Amin Vahdat, vice president and general manager of machine learning at Google’s Systems and Cloud AI division, described Ironwood as the most powerful and energy-efficient TPU to date. It is specifically designed to support inferential AI models at scale. Over the past decade, TPUs have been instrumental in powering Google’s most challenging AI training and serving workloads, enabling cloud customers to do the same.
Ironwood signifies a shift towards generative AI, moving beyond responsive AI models that provide real-time information to models that actively generate insights and interpretations. It is tailored to support the computational and communication requirements of this new phase in AI development.
As part of the Google Cloud AI Hypercomputer architecture, Ironwood can scale up to 9,216 liquid-cooled chips connected with Inter-Chip Interconnect (ICI) networking, spanning nearly 10 MW. Each chip delivers a peak performance of 4,614 teraflops. When scaled to 9,216 chips per pod for 42.5 exaflops, Ironwood boasts more than 24 times the compute power of the world’s largest supercomputer, El Capitan.
Key features of Google Ironwood include:
1. Significant performance gains with a focus on efficiency. Ironwood’s performance per watt is twice that of the previous generation TPU, Trillium.
2. Increased high-bandwidth memory (HBM) capacity. Ironwood offers 192 GB per chip, six times that of Trillium.
3. Improved HBM bandwidth, reaching 7.2 TBps per chip. This high bandwidth ensures rapid data access for memory-intensive AI workloads.

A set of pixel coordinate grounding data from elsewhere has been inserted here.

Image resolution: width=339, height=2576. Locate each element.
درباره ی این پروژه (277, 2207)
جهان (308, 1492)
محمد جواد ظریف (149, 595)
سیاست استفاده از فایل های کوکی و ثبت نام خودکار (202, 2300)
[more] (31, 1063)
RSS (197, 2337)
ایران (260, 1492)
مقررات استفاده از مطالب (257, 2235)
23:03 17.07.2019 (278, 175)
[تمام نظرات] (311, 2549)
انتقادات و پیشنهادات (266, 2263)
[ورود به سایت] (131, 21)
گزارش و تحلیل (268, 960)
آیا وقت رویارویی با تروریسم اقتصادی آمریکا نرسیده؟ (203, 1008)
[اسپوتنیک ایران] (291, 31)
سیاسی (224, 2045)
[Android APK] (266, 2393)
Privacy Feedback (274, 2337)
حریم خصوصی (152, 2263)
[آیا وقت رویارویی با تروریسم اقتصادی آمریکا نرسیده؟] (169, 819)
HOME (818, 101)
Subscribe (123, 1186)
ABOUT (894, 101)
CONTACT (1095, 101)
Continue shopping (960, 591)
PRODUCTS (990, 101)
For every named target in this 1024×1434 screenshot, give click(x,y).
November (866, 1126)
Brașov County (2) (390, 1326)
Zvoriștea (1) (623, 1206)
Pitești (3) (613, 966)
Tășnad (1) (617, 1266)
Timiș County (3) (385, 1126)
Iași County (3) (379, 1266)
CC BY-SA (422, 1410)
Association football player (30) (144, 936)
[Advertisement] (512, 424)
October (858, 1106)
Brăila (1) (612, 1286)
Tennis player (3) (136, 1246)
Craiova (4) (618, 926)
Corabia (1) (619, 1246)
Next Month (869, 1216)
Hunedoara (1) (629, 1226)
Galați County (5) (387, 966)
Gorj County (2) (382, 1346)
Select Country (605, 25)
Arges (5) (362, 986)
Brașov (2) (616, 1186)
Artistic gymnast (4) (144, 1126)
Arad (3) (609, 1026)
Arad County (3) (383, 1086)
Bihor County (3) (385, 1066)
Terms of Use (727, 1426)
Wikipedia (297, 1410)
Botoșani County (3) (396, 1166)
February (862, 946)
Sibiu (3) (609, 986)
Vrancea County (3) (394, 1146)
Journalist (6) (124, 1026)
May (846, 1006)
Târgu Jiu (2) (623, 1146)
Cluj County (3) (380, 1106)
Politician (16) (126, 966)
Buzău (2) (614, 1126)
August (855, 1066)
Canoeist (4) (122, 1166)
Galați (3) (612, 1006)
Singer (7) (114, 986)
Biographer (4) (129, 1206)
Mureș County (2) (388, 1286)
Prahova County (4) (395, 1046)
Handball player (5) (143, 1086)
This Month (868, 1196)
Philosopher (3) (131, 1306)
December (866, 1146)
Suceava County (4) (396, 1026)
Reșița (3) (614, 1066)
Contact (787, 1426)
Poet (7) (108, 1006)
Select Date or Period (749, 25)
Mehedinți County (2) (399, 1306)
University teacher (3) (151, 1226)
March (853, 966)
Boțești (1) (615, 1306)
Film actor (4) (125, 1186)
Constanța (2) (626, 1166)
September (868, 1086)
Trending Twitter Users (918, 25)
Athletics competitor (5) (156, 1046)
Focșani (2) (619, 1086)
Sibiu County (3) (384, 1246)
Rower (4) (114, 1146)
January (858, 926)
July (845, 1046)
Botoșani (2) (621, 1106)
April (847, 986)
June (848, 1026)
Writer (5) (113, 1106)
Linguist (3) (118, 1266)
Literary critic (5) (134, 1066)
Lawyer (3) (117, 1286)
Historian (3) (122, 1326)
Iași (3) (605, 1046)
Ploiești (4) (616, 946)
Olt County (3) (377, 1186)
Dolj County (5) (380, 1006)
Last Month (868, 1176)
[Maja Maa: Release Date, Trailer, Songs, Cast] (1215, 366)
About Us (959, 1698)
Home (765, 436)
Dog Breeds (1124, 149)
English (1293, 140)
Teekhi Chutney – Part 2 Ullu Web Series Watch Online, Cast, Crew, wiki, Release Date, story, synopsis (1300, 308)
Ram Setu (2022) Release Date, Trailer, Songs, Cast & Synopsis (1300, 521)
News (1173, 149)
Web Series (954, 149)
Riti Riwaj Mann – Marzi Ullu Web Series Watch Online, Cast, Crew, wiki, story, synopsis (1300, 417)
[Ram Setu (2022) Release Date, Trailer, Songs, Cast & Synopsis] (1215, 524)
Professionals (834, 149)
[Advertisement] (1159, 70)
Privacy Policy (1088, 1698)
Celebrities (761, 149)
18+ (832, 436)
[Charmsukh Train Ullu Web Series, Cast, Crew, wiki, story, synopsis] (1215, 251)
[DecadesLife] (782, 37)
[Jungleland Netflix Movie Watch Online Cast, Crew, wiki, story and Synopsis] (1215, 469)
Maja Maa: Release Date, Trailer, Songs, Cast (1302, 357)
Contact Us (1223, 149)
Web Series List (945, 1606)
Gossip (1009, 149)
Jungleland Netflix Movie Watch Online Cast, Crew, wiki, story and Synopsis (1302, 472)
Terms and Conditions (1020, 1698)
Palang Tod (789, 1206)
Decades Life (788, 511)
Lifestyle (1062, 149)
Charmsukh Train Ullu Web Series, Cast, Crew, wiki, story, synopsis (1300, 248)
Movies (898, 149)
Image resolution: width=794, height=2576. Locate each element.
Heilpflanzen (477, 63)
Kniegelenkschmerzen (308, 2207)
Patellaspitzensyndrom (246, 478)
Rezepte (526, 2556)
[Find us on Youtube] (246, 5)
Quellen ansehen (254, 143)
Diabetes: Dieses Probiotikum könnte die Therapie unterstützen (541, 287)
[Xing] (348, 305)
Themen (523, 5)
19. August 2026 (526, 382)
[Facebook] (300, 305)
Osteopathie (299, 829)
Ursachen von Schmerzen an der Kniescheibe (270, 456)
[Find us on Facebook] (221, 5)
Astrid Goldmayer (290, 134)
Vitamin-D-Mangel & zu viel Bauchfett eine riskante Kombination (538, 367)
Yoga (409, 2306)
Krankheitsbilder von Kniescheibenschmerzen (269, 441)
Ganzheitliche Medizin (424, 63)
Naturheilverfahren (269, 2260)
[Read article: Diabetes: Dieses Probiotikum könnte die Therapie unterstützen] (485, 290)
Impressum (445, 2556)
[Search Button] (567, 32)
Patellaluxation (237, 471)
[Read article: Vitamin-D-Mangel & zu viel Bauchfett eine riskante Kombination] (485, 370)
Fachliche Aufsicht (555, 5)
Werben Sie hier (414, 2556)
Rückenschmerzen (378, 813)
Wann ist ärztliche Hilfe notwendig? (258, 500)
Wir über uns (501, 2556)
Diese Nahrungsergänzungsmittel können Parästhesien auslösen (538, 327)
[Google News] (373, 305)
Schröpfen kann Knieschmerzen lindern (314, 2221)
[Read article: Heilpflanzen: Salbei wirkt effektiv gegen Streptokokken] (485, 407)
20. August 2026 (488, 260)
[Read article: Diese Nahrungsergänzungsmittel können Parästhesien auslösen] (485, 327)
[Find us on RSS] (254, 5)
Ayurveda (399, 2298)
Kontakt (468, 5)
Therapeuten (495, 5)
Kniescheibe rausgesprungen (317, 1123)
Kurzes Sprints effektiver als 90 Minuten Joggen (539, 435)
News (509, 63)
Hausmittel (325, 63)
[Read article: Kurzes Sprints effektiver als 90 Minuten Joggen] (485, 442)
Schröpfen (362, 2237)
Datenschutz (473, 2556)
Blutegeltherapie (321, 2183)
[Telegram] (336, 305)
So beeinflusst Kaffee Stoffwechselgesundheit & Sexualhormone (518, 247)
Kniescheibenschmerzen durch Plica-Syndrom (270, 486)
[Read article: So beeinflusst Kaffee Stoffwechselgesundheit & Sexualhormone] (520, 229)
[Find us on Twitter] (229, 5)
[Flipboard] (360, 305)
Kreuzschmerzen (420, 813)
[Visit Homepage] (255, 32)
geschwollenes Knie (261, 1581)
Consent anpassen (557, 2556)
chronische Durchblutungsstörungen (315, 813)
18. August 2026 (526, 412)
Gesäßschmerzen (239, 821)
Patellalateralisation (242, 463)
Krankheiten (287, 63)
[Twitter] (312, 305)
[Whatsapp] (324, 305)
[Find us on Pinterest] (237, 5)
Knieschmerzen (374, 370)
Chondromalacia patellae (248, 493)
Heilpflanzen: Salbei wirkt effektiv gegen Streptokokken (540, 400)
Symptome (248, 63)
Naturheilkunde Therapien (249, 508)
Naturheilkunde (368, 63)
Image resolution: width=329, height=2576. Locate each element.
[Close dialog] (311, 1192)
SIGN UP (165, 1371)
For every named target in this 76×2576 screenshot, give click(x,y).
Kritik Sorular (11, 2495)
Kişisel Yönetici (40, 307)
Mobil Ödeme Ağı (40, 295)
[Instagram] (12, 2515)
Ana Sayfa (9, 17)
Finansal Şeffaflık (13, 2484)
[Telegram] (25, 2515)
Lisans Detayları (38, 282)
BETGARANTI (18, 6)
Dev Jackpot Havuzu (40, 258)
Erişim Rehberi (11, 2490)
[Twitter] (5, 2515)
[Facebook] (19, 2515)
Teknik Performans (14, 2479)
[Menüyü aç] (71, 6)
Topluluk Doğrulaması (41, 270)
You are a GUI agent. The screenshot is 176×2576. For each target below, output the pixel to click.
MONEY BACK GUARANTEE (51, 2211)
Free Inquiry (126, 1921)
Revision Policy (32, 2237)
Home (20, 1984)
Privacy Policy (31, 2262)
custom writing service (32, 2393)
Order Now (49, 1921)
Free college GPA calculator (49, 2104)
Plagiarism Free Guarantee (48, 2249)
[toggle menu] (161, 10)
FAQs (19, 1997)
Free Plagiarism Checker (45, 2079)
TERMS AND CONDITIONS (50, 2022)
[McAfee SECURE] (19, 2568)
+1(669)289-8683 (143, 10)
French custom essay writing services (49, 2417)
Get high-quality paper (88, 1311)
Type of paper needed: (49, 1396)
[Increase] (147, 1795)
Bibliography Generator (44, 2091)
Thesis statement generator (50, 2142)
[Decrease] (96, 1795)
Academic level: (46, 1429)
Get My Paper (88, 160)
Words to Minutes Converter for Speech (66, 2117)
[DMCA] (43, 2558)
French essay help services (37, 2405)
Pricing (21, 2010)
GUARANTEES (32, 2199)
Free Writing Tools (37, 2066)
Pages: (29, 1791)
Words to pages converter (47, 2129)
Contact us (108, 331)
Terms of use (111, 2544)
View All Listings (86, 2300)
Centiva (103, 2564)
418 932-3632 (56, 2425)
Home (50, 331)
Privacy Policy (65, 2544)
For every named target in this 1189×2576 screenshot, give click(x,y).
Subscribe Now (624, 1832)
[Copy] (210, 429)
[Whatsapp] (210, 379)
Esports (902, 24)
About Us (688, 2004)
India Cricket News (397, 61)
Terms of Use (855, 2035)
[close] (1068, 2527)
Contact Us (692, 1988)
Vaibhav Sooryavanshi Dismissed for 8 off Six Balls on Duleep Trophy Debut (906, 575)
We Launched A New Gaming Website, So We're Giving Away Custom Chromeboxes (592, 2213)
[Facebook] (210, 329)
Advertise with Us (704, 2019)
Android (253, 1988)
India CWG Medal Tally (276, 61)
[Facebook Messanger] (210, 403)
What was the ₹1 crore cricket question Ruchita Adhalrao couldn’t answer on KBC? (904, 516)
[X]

Vahdat highlighted that Ironwood represents a breakthrough in the age of inference, offering increased computation power, memory capacity, ICI networking advancements, and reliability. These advancements, combined with nearly double the improvement in power efficiency, enable customers to tackle training and serving workloads with high performance and low latency while meeting the growing demand for computing power.
Google’s Ironwood announcement is part of a series of next-gen chip launches aimed at powering large-scale AI workloads. Nvidia, Intel, and Microsoft have also introduced new chips and processors designed to support AI, virtualization, and quantum computing, marking significant advancements in the field of artificial intelligence.